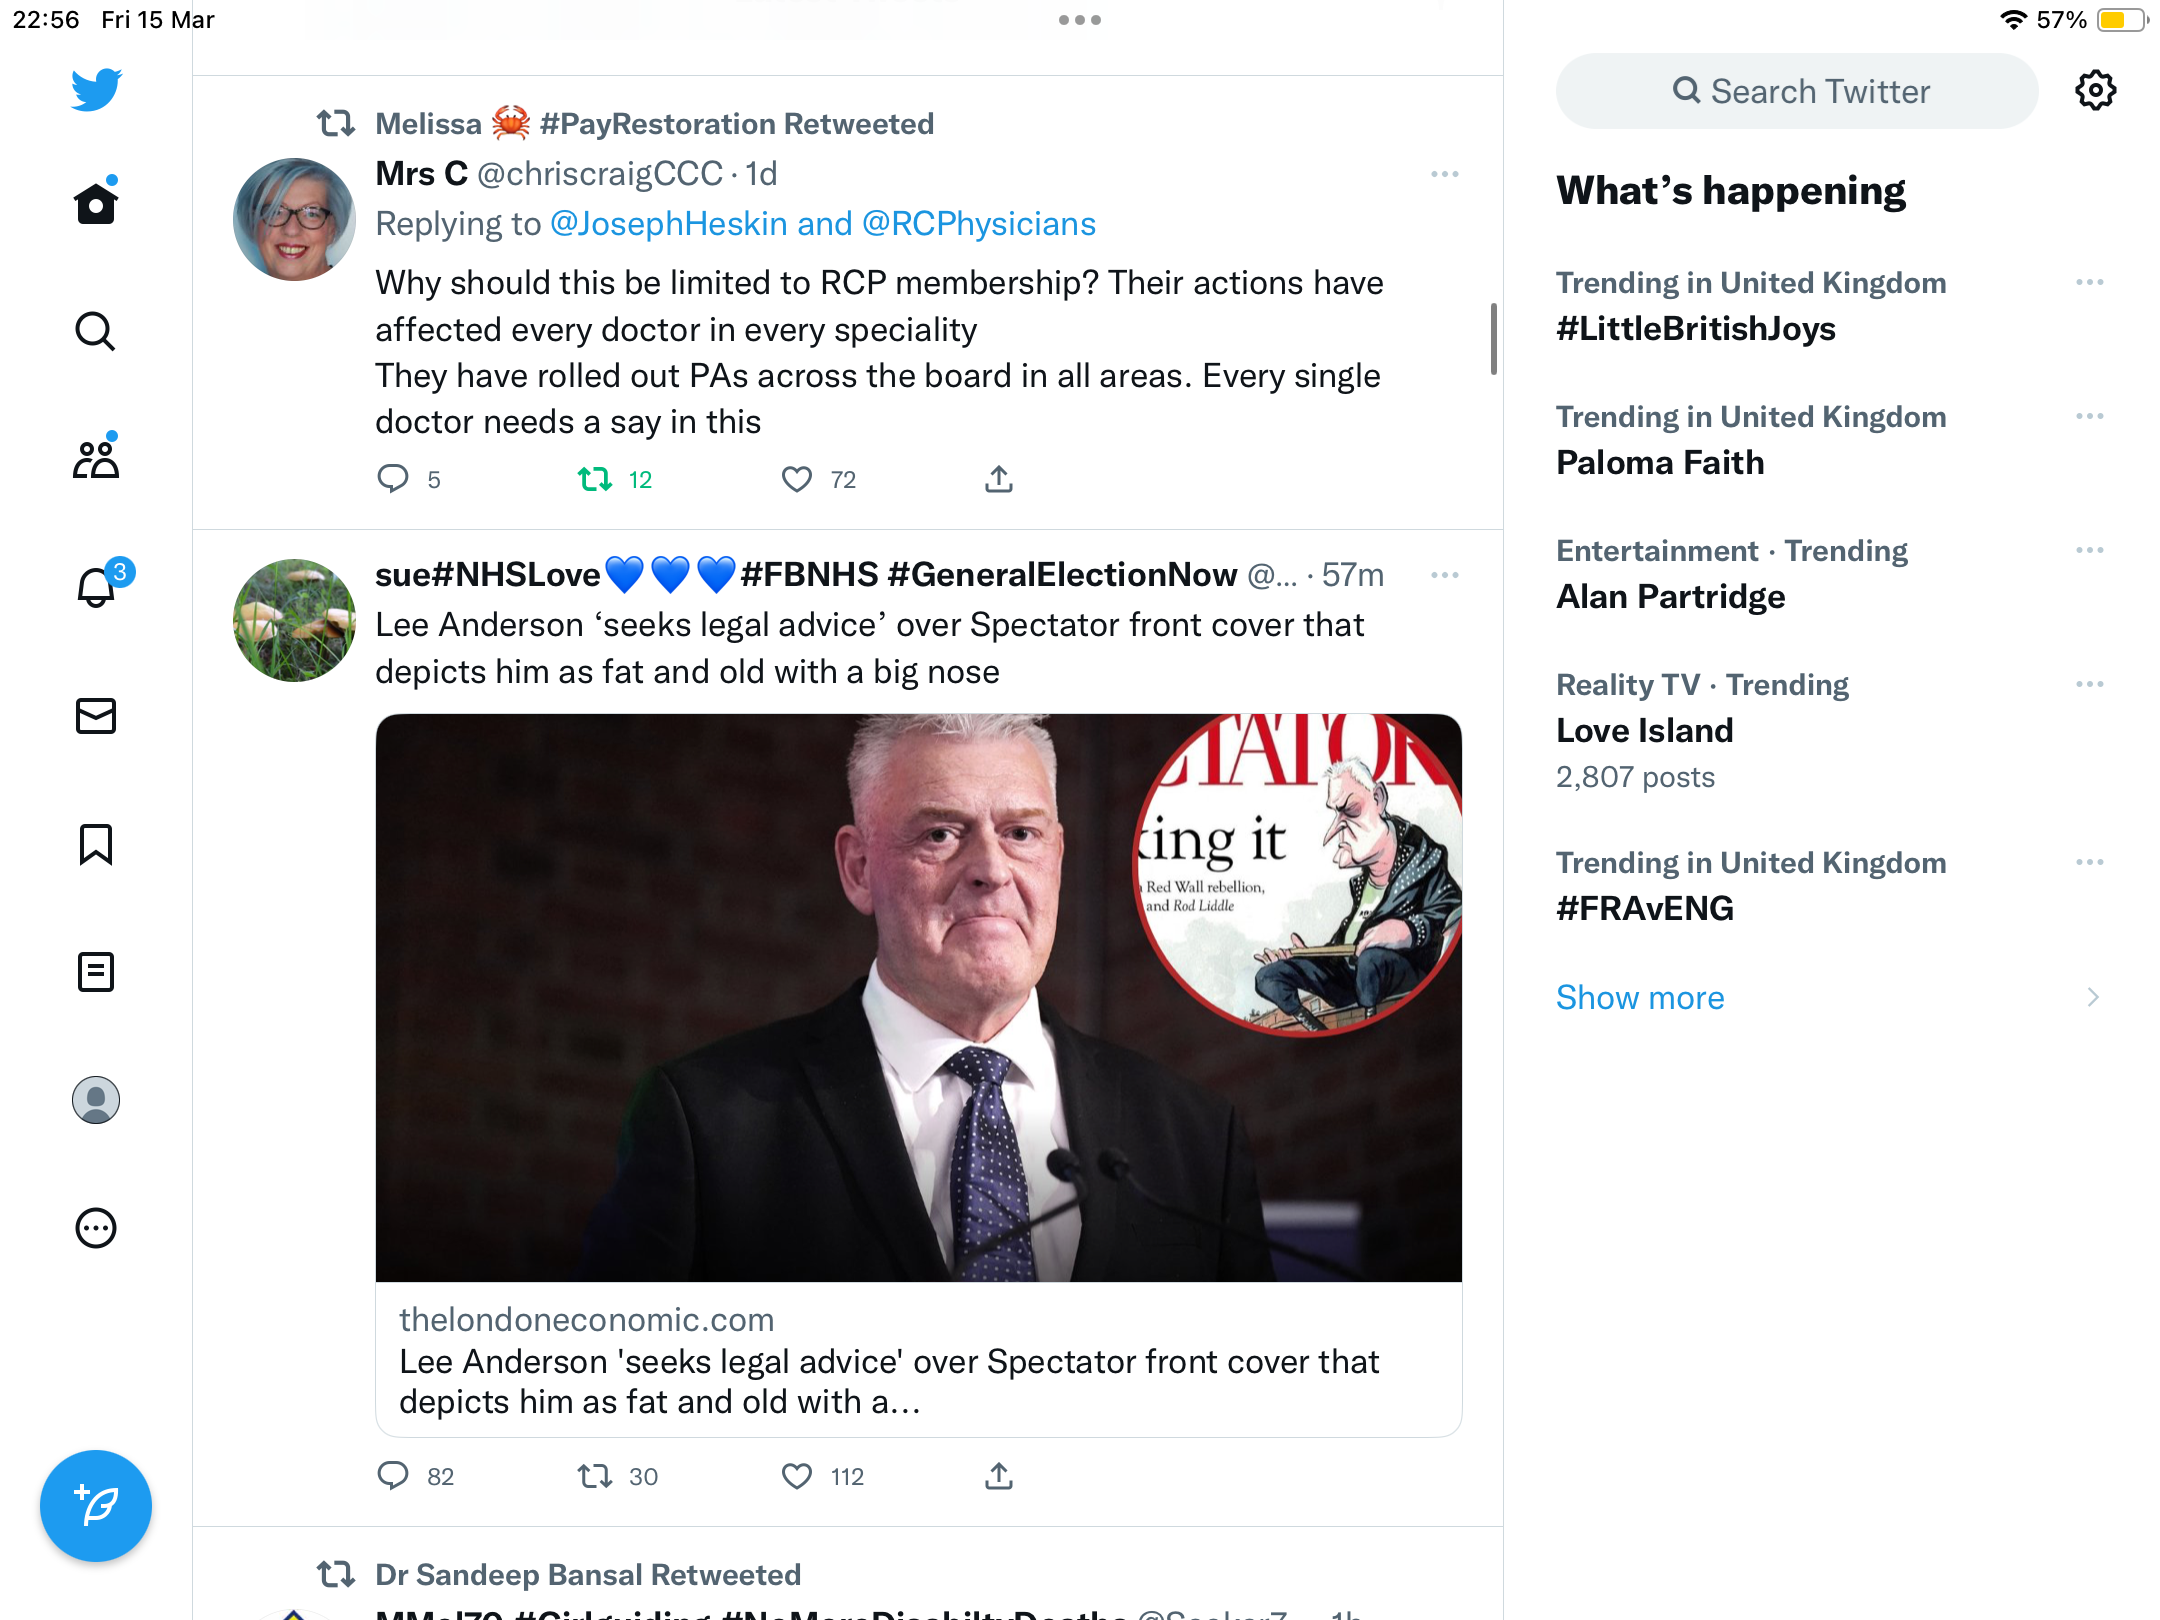
Task: Open the Messages envelope icon
Action: pyautogui.click(x=96, y=715)
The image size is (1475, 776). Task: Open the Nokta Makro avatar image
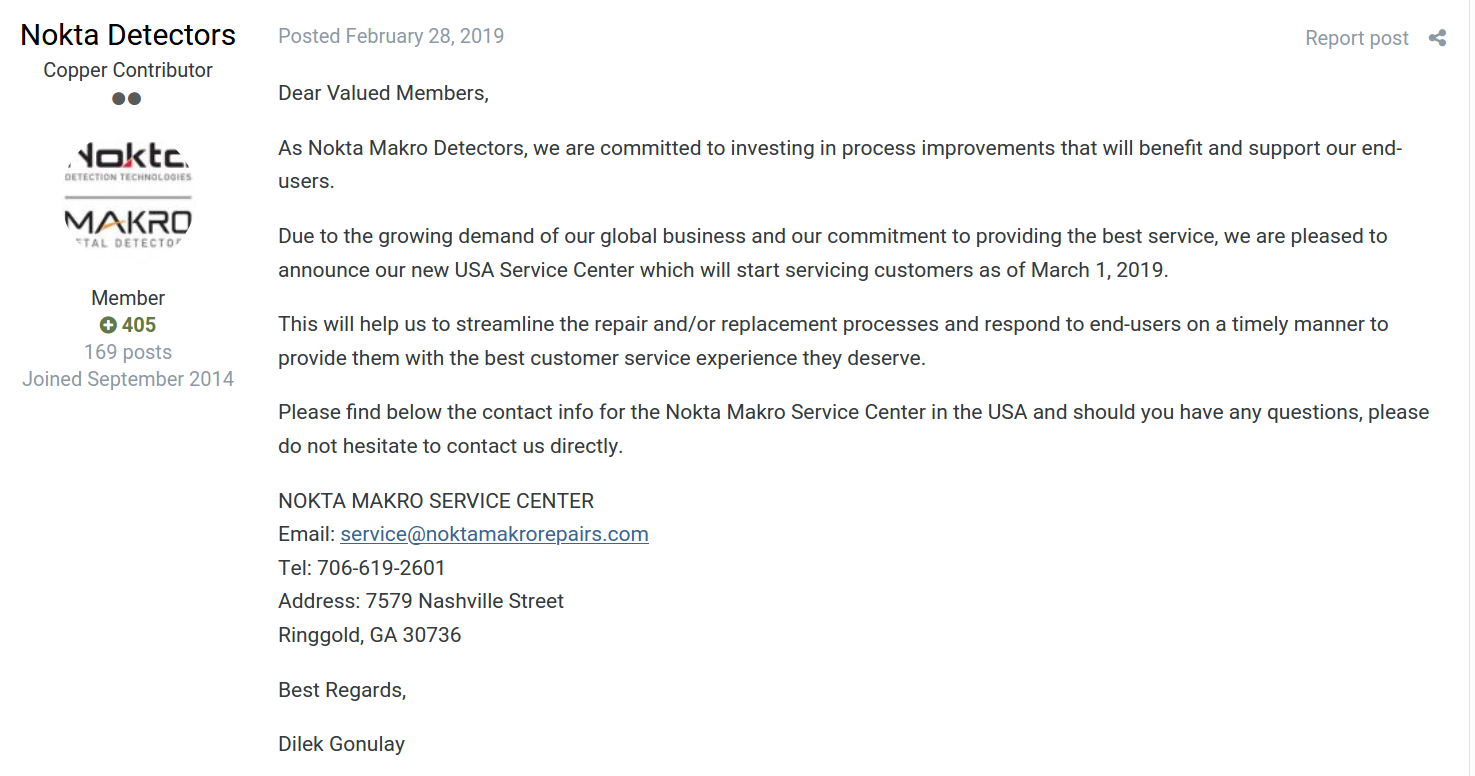tap(128, 196)
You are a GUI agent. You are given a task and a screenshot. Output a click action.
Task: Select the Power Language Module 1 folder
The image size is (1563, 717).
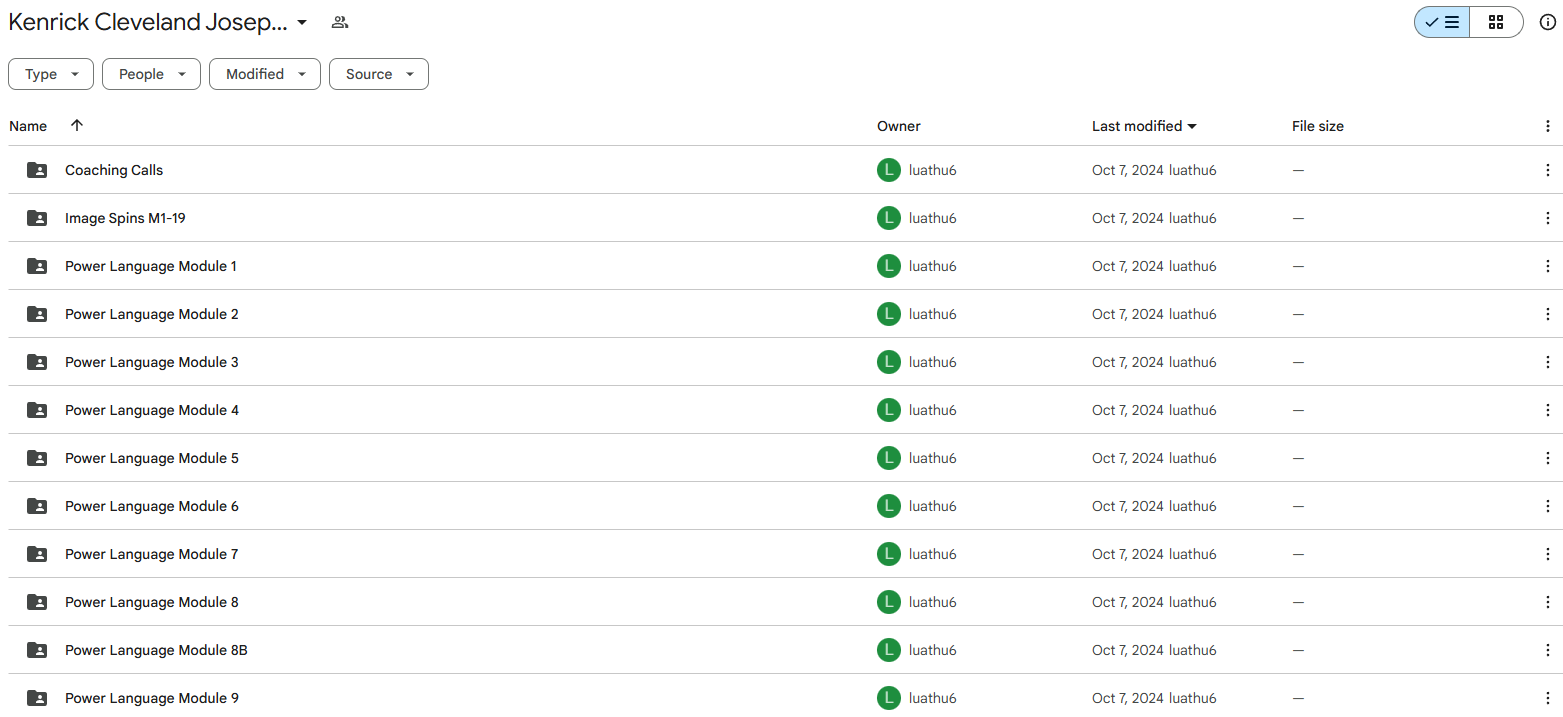click(x=151, y=266)
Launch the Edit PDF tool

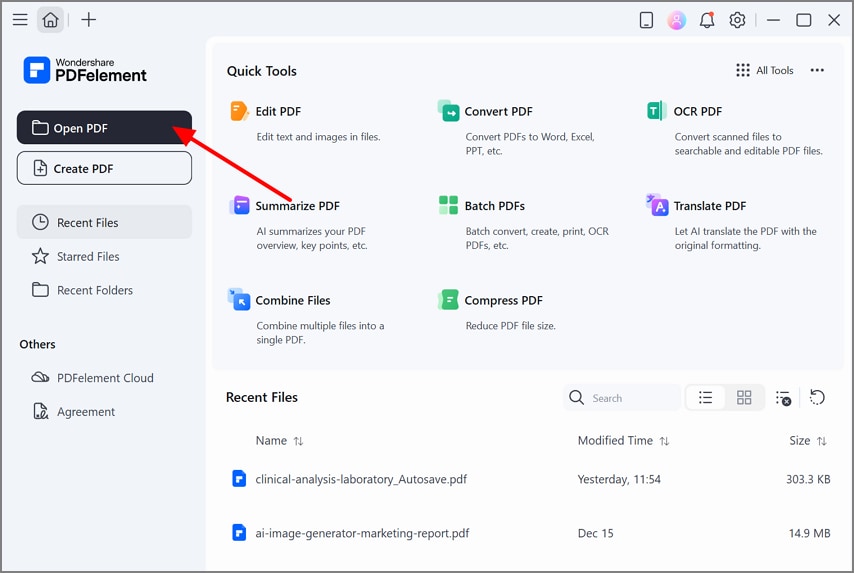point(278,111)
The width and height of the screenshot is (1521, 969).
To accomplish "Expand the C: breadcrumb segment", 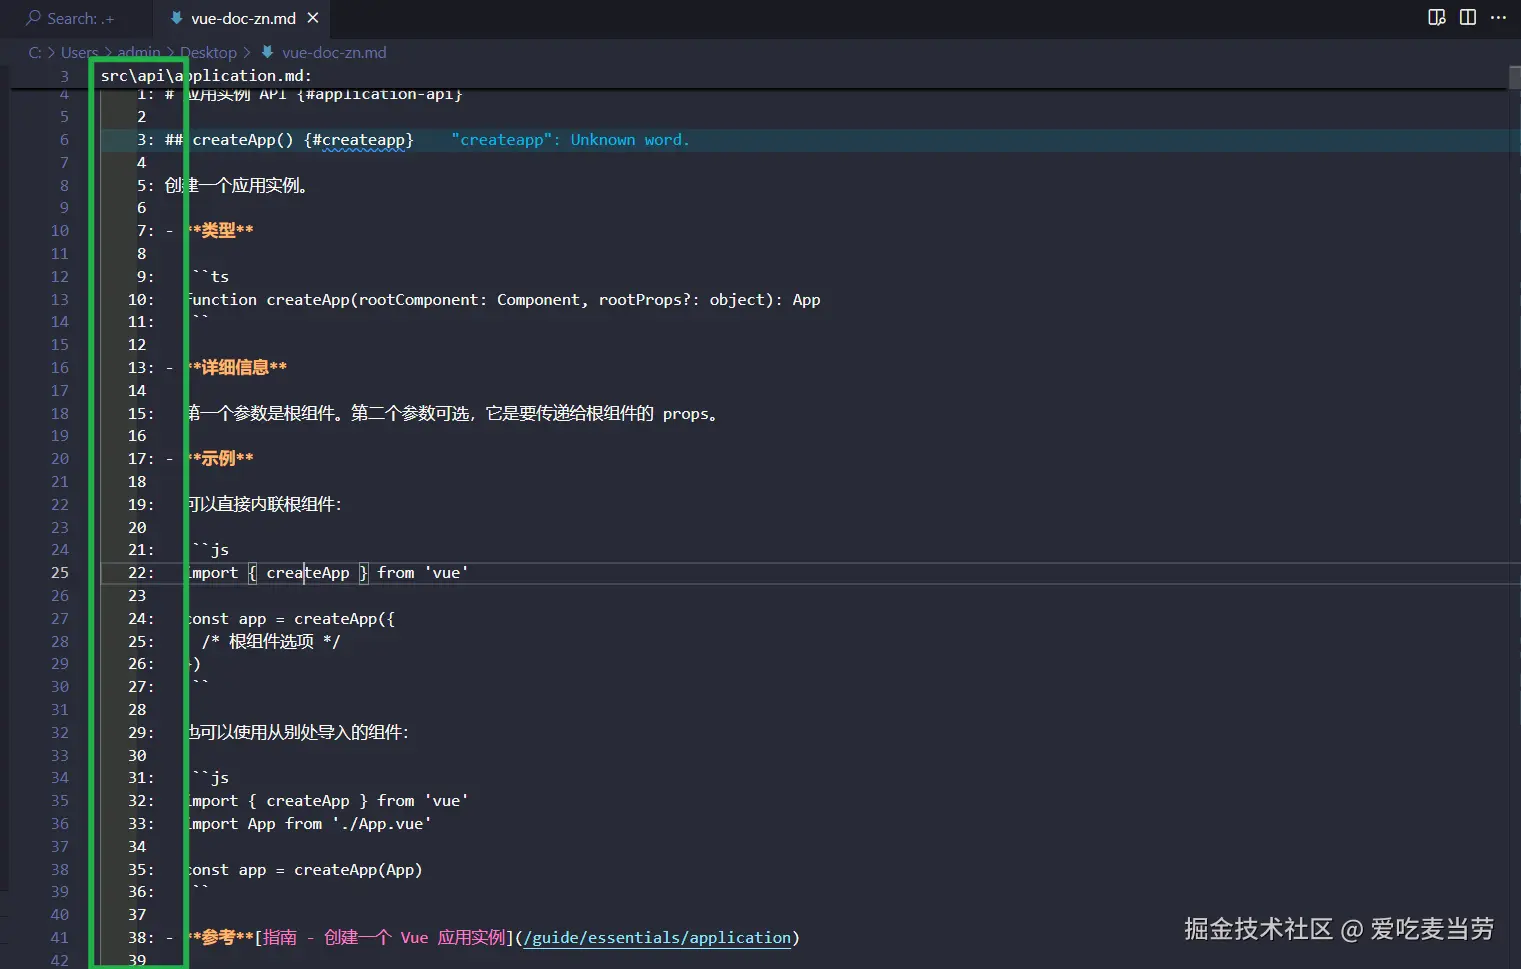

» **What this task involves**
Pull every line containing the string "screenshot" out of the data above and copy it.

» **Answer area**
You are a GUI agent. You are given a task and a screenshot. Output a click action.
The width and height of the screenshot is (1521, 969).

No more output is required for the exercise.